Los acontecimientos de Jujuy permiten ratificar una vez más que en nuestro país la violencia política no se explica por la existencia de conflictos étnicos, religiosos, territoriales o culturales, sino que, al menos en estas últimas cuatro décadas, está obscena y a menudo impúdicamente vinculada a grupos o personajes enquistados en el poder que la usan de manera selectiva, puntual y oportunista para lograr objetivos concretos. No se trata de movimientos o expresiones constantes o sistemáticas, sino que, curiosamente, aparecen y desaparecen sin que nunca se esclarezcan del todo su responsabilidad, motivación, organización y financiamiento. Con la excepción de pequeños grupos de autodenominados “mapuches” que reclaman tierras en zonas muy cotizadas o de importancia estratégica (como Bariloche o Vaca Muerta), no existen en nuestro país grupos que desconozcan la autoridad del Estado, el orden jurídico establecido o la legitimidad del sistema político y se organicen para luchar por sus intereses incluyendo métodos violentos, sino que enfrentamos el desafío de pequeñas facciones incitadas por la política, que consideran que estos hechos acotados de violencia podrían aportarles algún tipo de beneficio.
Resulta imperioso considerar el contexto regional y preguntarnos hasta qué punto se trata de hechos aislados o estamos ante la presencia de una lógica de acción colectiva con planificación, coordinación, recursos y objetivos deliberados y que forma parte de una red que opera en distintos países de América Latina para desestabilizar gobiernos democráticos, obstaculizar la implementación de políticas promercado o conspirar contra el orden público y promover crisis de gobernabilidad. Muchos evocaron en estos días los acontecimientos de diciembre de 2017, cuando una lluvia de piedras impidió la sanción de una reforma previsional, con la activa participación de legisladores K y de izquierda. Es fundamental también recordar las revueltas en Santiago de Chile de octubre de 2019, que terminaron con el centro de Santiago vandalizado y subtes y edificios públicos incendiados. Hay numerosa evidencia de que en ellos participaron grupos violentos que llegaron y tuvieron comunicación con el exterior.

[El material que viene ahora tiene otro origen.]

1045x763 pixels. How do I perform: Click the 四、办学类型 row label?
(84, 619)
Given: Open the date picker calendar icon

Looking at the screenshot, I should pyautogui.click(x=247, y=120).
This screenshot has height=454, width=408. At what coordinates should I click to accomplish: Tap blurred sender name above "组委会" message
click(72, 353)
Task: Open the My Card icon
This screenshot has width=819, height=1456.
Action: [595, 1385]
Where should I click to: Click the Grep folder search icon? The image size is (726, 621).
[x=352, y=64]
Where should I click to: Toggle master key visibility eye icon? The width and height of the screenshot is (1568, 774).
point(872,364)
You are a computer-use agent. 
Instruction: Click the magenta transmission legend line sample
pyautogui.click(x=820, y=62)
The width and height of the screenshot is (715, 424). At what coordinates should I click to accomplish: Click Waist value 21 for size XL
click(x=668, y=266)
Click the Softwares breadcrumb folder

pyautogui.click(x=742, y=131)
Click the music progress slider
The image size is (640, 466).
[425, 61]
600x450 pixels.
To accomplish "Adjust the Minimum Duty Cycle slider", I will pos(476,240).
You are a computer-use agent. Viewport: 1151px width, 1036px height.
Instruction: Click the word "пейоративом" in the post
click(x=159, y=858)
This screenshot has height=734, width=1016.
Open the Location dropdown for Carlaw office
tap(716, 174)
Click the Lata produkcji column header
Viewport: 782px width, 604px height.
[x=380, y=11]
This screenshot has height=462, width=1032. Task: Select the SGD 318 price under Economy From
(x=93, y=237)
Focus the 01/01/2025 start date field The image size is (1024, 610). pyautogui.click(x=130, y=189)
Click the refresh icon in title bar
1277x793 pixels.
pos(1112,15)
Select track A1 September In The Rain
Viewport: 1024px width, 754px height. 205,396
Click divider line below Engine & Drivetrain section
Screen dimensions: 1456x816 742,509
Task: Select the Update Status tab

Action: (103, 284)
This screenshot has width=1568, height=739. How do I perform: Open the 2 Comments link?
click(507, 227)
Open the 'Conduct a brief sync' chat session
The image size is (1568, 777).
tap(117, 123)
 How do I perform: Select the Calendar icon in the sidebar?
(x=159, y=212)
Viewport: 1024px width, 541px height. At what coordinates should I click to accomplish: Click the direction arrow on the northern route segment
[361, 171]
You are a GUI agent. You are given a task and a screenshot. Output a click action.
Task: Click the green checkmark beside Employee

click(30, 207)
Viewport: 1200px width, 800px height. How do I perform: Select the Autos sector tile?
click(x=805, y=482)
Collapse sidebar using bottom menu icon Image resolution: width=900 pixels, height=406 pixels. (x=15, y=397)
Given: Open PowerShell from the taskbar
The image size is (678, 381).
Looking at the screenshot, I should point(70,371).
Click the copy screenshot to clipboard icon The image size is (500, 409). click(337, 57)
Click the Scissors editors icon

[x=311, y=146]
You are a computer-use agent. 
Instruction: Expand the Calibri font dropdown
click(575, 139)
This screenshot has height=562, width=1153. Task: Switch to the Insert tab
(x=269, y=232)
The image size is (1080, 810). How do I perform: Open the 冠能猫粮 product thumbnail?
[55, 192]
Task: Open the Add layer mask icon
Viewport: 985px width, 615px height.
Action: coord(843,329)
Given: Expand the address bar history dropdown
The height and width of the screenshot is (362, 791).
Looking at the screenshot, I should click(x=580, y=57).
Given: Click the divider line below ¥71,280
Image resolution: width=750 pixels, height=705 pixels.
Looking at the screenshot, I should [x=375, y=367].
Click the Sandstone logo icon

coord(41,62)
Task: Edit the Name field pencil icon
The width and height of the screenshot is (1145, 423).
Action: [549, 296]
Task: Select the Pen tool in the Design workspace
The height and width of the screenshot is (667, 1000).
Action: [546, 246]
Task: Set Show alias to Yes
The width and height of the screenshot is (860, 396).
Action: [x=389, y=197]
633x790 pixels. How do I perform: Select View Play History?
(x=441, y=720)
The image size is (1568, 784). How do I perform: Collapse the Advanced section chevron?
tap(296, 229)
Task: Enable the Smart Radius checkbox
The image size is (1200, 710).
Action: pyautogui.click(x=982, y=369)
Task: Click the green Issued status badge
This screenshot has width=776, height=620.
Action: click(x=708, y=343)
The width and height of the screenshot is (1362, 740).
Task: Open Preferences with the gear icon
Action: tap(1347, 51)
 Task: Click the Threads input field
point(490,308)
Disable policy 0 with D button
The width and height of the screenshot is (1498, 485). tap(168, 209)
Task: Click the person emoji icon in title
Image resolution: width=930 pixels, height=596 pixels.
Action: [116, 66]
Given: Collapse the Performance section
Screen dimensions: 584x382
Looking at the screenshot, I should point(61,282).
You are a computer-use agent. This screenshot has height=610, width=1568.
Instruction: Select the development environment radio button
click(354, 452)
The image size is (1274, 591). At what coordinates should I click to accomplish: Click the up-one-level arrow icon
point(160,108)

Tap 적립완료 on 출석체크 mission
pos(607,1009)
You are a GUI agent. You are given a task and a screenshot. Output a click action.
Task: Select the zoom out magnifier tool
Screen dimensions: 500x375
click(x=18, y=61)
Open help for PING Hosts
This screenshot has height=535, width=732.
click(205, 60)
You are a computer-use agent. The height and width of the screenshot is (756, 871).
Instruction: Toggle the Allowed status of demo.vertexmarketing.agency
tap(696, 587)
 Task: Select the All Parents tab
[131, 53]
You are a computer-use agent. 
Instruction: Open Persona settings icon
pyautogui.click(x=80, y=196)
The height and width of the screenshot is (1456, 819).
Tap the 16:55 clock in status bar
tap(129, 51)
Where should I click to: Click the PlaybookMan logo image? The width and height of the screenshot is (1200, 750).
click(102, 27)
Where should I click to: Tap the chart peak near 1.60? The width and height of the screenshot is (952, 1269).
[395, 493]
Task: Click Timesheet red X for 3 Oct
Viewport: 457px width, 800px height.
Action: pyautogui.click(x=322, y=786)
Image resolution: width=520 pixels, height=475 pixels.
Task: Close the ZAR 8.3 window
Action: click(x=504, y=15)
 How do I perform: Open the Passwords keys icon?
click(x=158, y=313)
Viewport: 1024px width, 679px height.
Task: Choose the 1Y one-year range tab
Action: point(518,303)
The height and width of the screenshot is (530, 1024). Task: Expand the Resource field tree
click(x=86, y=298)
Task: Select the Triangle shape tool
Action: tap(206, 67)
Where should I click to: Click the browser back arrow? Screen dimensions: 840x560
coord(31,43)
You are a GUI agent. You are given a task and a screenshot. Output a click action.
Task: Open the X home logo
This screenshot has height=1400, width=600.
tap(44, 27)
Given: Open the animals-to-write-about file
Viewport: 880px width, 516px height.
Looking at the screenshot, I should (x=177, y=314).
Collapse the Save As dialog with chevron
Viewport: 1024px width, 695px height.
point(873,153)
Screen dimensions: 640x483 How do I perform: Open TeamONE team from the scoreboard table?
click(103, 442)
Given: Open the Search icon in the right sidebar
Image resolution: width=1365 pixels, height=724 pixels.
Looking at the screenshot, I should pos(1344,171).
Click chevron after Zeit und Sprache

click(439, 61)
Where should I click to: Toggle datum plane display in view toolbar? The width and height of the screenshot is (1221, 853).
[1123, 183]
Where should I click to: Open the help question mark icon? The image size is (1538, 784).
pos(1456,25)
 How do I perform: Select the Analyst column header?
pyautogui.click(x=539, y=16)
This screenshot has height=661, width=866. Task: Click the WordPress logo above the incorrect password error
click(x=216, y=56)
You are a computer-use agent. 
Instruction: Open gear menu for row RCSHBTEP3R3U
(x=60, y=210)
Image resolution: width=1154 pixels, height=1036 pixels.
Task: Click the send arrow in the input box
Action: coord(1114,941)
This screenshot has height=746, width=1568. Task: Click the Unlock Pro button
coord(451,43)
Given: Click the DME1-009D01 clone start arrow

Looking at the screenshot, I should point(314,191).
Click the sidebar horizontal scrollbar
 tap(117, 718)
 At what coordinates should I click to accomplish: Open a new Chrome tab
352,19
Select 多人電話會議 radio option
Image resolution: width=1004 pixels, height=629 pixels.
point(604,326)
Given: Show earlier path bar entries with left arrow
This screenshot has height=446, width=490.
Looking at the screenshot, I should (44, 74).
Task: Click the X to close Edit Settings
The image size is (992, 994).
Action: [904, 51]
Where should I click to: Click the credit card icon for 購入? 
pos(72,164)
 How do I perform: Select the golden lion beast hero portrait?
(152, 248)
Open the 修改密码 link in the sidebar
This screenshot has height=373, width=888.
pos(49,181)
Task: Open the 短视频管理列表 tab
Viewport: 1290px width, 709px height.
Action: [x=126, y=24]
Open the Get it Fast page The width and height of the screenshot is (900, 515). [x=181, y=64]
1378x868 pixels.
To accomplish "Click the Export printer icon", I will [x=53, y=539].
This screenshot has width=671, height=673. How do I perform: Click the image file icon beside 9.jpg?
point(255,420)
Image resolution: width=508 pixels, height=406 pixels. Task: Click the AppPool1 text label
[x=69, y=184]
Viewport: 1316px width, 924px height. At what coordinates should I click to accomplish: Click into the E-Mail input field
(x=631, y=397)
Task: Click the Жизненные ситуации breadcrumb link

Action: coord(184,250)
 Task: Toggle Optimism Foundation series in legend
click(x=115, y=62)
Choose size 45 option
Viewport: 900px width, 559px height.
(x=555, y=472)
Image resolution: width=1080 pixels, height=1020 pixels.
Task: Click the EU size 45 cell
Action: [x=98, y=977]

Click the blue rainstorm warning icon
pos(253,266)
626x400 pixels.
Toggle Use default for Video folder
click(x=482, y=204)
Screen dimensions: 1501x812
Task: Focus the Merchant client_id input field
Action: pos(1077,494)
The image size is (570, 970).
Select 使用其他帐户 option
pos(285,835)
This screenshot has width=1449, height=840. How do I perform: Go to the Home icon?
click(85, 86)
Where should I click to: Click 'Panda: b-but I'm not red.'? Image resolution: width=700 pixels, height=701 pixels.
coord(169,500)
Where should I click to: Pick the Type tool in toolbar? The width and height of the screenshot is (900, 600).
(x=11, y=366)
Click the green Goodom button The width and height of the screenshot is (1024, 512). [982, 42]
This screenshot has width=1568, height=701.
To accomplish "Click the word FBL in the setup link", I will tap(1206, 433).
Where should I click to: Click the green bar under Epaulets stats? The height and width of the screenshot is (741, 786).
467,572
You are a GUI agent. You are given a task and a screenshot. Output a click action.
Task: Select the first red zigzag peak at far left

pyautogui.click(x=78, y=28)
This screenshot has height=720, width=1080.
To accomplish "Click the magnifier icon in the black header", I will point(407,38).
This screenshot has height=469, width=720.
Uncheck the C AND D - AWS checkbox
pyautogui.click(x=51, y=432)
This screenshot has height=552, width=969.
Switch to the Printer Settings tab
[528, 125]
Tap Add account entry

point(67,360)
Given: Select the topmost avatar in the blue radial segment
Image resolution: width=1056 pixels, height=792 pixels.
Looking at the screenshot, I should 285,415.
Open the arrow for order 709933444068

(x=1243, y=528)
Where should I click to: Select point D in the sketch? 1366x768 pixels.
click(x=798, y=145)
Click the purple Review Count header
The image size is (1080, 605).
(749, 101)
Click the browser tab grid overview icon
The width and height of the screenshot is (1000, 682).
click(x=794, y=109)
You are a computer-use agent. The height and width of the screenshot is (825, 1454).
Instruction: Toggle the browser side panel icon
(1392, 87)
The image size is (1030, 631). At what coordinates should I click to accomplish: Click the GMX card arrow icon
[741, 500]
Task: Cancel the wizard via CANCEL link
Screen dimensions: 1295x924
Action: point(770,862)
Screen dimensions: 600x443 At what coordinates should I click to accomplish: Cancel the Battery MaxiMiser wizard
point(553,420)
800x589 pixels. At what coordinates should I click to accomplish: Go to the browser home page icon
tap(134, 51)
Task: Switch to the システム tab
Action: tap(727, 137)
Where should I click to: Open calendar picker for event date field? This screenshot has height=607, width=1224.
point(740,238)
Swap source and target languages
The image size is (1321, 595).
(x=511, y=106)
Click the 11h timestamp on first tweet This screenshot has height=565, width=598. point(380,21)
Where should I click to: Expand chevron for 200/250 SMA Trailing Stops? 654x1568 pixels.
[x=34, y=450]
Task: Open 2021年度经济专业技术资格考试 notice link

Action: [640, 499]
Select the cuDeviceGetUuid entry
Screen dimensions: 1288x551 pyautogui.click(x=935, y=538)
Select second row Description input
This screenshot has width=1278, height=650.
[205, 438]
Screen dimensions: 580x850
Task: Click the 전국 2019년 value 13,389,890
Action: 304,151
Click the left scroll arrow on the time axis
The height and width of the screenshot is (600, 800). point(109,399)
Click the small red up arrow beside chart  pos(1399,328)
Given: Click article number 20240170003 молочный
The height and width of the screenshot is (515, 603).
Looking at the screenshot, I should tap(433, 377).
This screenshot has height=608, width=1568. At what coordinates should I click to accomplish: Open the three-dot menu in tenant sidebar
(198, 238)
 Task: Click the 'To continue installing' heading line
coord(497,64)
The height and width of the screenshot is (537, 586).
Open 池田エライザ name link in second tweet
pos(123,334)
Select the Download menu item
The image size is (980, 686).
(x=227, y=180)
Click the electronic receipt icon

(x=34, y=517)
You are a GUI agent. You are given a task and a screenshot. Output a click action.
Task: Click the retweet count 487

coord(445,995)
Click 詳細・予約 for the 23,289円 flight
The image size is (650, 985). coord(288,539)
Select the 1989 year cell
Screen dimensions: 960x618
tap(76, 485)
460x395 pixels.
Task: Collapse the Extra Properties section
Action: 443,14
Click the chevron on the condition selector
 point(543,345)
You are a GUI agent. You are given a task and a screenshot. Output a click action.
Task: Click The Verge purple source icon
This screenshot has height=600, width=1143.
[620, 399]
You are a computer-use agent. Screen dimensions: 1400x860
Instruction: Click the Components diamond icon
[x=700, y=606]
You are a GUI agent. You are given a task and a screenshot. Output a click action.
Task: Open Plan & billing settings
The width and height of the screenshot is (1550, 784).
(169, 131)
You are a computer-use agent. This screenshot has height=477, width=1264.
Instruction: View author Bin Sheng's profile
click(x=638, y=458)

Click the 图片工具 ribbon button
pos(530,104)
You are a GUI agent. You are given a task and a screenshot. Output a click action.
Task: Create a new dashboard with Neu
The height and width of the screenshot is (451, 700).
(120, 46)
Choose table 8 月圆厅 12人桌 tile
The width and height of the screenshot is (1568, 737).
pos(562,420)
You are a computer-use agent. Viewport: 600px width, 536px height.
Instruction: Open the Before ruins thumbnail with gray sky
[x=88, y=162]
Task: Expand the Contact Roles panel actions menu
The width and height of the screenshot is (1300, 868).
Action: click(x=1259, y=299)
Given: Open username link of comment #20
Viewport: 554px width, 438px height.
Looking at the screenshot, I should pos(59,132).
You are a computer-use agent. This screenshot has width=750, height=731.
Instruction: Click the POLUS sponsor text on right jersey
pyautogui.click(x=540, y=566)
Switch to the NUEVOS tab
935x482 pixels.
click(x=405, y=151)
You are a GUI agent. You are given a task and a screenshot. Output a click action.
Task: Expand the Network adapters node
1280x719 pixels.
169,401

También debemos considerar lo ocurrido en Perú, durante los acontecimientos que siguieron a la destitución por parte del Congreso de Pedro Castillo, en especial con el intento de Evo Morales de liderar una columna que pretendía ingresar a ese país en apoyo al expresidente. ¿Hubo grupos vinculados a estos hechos de violencia operando en San Salvador de Jujuy? ¿Hay, como afirma el exiliado boliviano Carlos Sánchez Berzaín, una red financiada por el castrochavismo trabajando en la región para erosionar la legitimidad de líderes democráticamente elegidos y la confianza en la economía de mercado? ¿Busca acaso un sector del kirchnerismo ser parte de ese entramado?